- **Work instruction**: Return the data verbatim, without pictures.

- **Data records**:

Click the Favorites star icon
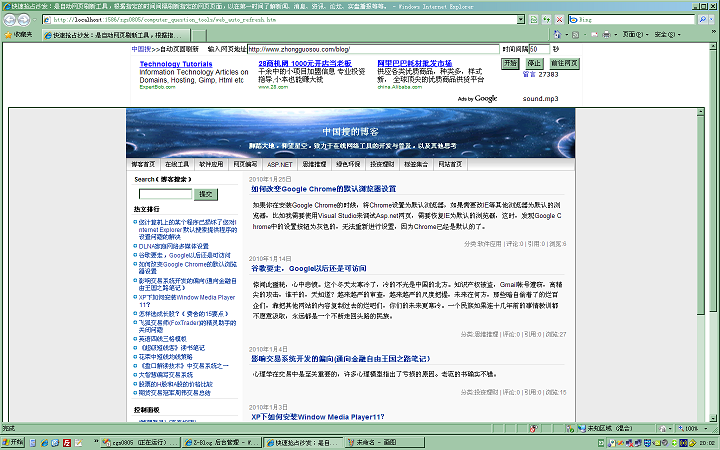720x450 pixels. coord(8,34)
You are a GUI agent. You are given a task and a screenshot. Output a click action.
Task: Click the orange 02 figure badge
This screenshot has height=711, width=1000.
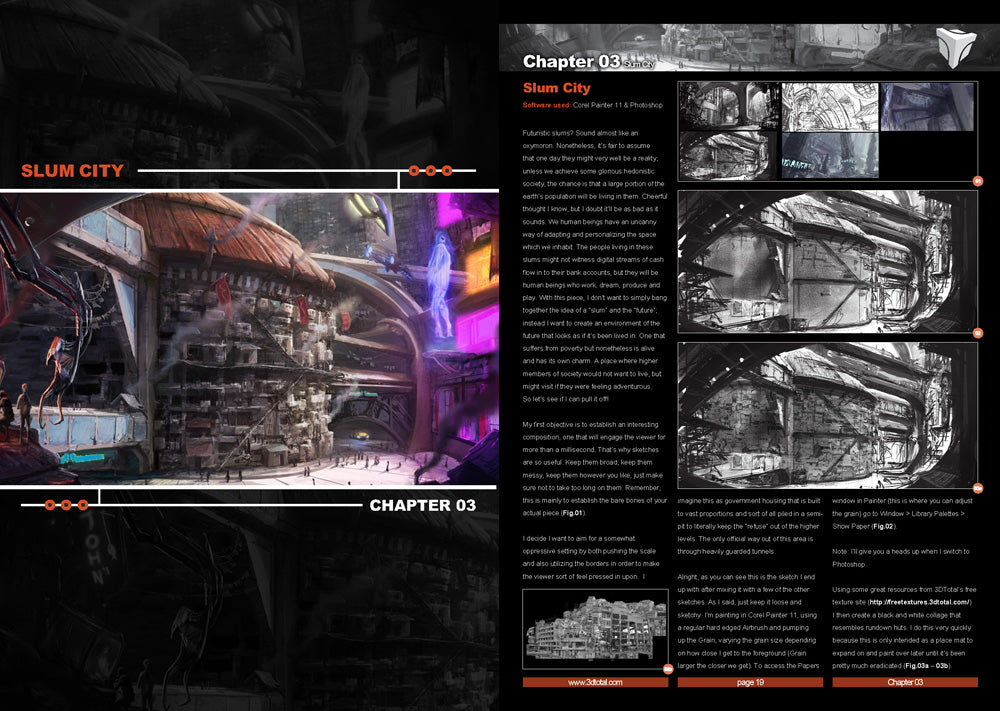[x=977, y=333]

- **Your solution**:
Click the Favorites star icon
720x450 pixels. coord(8,34)
You are a GUI agent. You are given a task and a screenshot. Output a click action.
Task: Click the orange 02 figure badge
This screenshot has height=711, width=1000.
[x=977, y=333]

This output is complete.